# Quick Ratchet Screwdriver



## xy mosian (25 Oct 2009)

You know what it's like when you're not in your own workshop? During a recent holiday? with my brother in the backwoods of the Charente he asked if we could make some shutters. To cut a longish story short. His battery screwdriver was running out of puff about 3/4 of the way through each shutter, and no ratchet screwdriver backup! 
However I managed to produce this. 





The interesting bit is the screwdriver bit holder we are all familiar with attached to a bolt. This was driven with a ratchet driver from a socket set and worked very well. I should point out that this ratchet was bored through to take long bolts, not all are. Sawing the threaded bit of the bolt off would work, or even using a nut.

xy


----------



## Tom K (25 Oct 2009)

What are the design improvements on a ¼ socket on a ratchet?


----------



## xy mosian (26 Oct 2009)

Design improvements. Non really, just that the limited socket set didn't include one.
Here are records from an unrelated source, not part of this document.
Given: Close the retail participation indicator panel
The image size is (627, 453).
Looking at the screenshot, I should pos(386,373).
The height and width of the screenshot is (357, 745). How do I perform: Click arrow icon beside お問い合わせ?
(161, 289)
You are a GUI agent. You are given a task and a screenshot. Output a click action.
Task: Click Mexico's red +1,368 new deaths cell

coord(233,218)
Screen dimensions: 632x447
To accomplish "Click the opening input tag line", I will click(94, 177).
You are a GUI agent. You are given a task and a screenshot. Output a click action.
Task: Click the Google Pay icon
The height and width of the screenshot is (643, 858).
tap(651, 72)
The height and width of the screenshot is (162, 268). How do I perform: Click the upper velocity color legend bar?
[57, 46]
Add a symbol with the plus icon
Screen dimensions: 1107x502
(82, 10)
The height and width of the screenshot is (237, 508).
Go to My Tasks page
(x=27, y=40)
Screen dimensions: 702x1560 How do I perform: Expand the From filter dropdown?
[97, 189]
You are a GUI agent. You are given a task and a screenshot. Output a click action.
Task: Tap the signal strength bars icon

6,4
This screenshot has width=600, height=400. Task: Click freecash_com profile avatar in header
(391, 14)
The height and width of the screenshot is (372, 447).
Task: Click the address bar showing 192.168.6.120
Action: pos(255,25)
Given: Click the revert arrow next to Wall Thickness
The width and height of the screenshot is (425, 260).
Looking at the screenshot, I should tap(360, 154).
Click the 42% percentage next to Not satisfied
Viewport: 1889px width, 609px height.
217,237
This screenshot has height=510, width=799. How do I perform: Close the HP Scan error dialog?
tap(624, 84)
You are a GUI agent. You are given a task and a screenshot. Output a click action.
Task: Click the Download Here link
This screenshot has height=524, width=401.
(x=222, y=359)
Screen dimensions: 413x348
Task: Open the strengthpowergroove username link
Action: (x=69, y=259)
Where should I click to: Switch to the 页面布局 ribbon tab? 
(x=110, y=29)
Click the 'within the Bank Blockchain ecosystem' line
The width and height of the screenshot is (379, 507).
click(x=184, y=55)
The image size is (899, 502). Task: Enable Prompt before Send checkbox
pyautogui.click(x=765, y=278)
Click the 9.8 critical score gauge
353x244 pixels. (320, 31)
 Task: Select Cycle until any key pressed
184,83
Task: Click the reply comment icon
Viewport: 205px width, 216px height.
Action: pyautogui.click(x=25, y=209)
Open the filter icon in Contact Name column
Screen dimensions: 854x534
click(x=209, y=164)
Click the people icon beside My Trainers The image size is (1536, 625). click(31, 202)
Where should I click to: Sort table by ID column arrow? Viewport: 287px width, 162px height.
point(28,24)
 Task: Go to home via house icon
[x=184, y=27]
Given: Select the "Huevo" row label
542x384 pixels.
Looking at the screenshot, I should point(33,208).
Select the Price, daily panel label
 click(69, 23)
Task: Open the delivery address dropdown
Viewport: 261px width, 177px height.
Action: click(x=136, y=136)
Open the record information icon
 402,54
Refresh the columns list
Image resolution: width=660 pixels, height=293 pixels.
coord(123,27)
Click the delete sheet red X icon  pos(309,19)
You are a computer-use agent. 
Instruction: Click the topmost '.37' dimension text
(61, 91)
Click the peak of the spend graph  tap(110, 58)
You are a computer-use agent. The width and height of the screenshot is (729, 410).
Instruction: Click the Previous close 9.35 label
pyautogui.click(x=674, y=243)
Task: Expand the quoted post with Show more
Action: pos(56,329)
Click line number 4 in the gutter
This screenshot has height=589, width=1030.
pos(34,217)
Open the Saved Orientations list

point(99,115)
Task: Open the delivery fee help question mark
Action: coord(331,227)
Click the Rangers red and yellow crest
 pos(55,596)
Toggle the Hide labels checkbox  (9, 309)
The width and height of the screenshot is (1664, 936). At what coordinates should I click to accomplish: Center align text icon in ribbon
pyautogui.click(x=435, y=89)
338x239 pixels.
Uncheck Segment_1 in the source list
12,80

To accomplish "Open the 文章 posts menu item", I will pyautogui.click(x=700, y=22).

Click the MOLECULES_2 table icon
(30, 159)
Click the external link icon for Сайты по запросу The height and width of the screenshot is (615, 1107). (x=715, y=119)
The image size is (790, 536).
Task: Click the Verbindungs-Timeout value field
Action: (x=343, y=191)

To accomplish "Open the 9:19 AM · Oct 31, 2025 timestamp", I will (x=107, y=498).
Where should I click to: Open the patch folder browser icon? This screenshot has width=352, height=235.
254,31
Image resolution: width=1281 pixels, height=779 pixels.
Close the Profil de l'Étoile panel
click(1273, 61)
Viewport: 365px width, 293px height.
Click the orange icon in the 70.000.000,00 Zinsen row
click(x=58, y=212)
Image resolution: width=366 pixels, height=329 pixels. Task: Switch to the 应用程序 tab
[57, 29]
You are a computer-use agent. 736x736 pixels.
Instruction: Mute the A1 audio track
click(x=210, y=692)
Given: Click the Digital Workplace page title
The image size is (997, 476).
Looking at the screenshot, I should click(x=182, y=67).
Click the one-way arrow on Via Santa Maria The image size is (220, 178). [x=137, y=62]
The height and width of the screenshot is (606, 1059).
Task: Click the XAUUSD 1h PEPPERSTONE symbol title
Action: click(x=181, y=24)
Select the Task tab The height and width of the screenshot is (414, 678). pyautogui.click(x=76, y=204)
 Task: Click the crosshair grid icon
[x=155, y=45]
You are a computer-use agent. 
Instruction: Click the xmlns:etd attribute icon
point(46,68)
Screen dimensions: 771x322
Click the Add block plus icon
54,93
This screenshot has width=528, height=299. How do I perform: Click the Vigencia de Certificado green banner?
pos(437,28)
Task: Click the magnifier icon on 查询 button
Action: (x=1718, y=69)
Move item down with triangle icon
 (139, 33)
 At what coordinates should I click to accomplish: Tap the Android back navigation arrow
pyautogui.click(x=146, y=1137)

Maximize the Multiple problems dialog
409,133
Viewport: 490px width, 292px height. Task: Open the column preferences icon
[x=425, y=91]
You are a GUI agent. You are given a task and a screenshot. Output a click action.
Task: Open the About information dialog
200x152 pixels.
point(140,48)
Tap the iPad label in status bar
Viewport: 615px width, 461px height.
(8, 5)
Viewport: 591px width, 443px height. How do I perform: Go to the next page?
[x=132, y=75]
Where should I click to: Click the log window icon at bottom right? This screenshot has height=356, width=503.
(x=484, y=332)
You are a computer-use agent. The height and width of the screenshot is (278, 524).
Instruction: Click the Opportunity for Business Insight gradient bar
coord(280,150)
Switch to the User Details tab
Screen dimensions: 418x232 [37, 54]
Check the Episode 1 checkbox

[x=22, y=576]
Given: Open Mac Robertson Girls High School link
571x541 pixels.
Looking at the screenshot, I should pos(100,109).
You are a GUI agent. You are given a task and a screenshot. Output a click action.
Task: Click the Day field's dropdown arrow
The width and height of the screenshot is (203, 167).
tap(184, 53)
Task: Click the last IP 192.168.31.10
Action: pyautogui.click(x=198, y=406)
If I have to look for an improvement then it would be one less wobbly bit  

xy


----------



## Dibs-h (26 Oct 2009)

Halfrauds do a pass thru set - sockets and ratchet and not extortionately priced IIRC. As it's part of their Pro range - guaranteed for life.


----------



## George_N (26 Oct 2009)

I inherited an old hand brace from my dad. I thought these things were rendered completely obsolete by battery drill/drivers but after reading that one could be used as a screwdriver, I gave it a go. The brace is the original two jaw chuck design, which grips a hex shank bit holder very well. Fitted with a quick change bit holder it is very versatile and generates a surprising amount of torque eg for driving 3" deckscrews. The big advantage over a socket ratchet is the amount of downward pressure you can exert.


----------